Deloittes did this graph out of the NZStats series.

And who are these people that own houses worth a million or more? Aucklanders. This is one of the most regionally unbalanced concentrations of wealth in the developed world. This snip comes from a graphic from thespinoff.

Bluntly, there’s a set of older Aucklanders people owning multiple houses worth more than $1m holding onto their real estate wealth and that’s pulling up the ladder for everyone particularly the young.

Our rich alter the careers needed across society. The professions you need to protect that wealth are those that support new cars and real estate are: electronics mechanics, painters, plumbers, carpenters, construction engineers, architects, building material suppliers, window makers, drainlayers, door makers, lighting systems people, furniture importers and suppliers, landscapers, tree and plan suppliers, appliance and kitchen designers and installers, and all the people who repair those things. You also need conveyancing lawyers, surveyors, local public servants to measure up title and evaluate land, civil engineers and Geotech engineers.

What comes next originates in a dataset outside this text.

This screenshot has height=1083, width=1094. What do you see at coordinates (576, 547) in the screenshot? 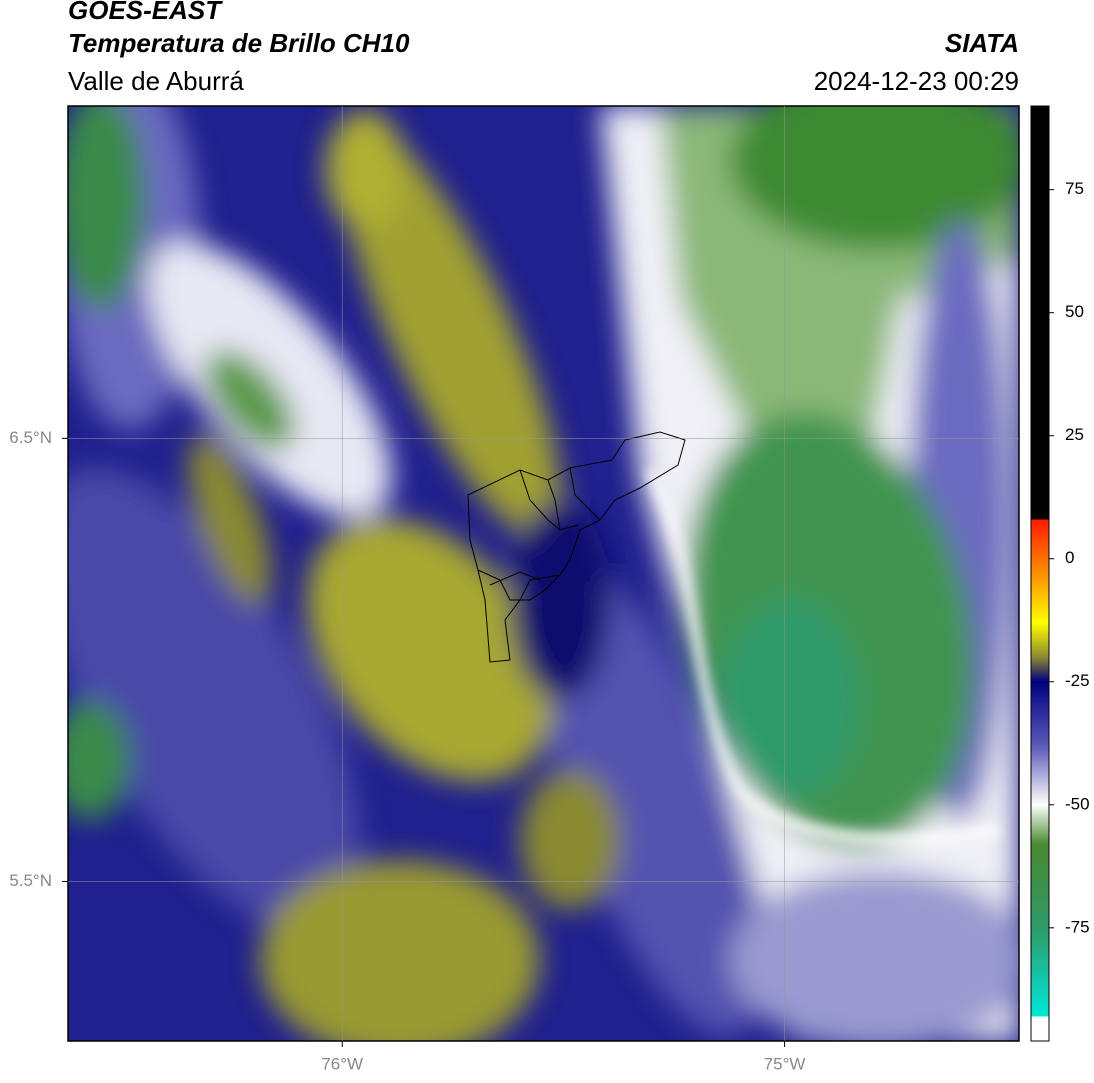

Then you need the people that keep the main houses running for those great landed 1%. You need cooks, groundskeepers, organic produce suppliers, people to look after the children, people to arrange your holidays and conduct those holidays, hairdressers to do your hair, pet groomer and walkers, designers to tailor your clothes, mechanics to service your cars, etc etc.

So that’s the careers and businesses we have. 97% of businesses in New Zealand employ 20 people or less – over half a million little enterprises. Hundreds of thousands of little tradies doing your hair and your pets’ hair and your lawns and changing your tyres.

If you think that is markedly different from the vast estates of Pride and Prejudice or Downton Abbey, in reality that list of professions above is pretty much identical to what we have right now here in New Zealand.

Conversely, if there was lower wealth concentration in New Zealand, there would be more people able to move each one of those markets: more people able to buy new electric cars or electric bikes even, more people demanding higher quality food at reasonable process, more people demanding that holidays are organised and pets are looked after, more people demanding higher quality clothing, more wealth to share and distribute around.

This is where the insights of Max Rashbrooke’s work Too Much Money (2021) really kicks in. Possessing wealth opens up opportunities to live in certain areas, get certain kinds of education, make certain kinds of social connections, gain partners and marry into wealth, and exert certain kinds of power including market power and political power. When access to these opportunities becomes remarkably uneven, the implications are profound.

In the absence of longitudinal wealth data for New Zealand, we have to use snapshots. Between 2001 and 2018 total wealth increased, with older people gaining a lot more than younger people. NZ Treasury analysis is that this is mostly driven by proportionally it’s older people who own houses and they get the capital gains. Also, they are working longer beyond 65.

That is a very big and fast change in median wealth. I’d like to see if that’s continuing in future series.

Across so many fields, as more and more of New Zealand is owned by fewer and fewer people, we all find it harder to change anything for good.

The rich have their uses, but they are far less useful when they control more and more of us.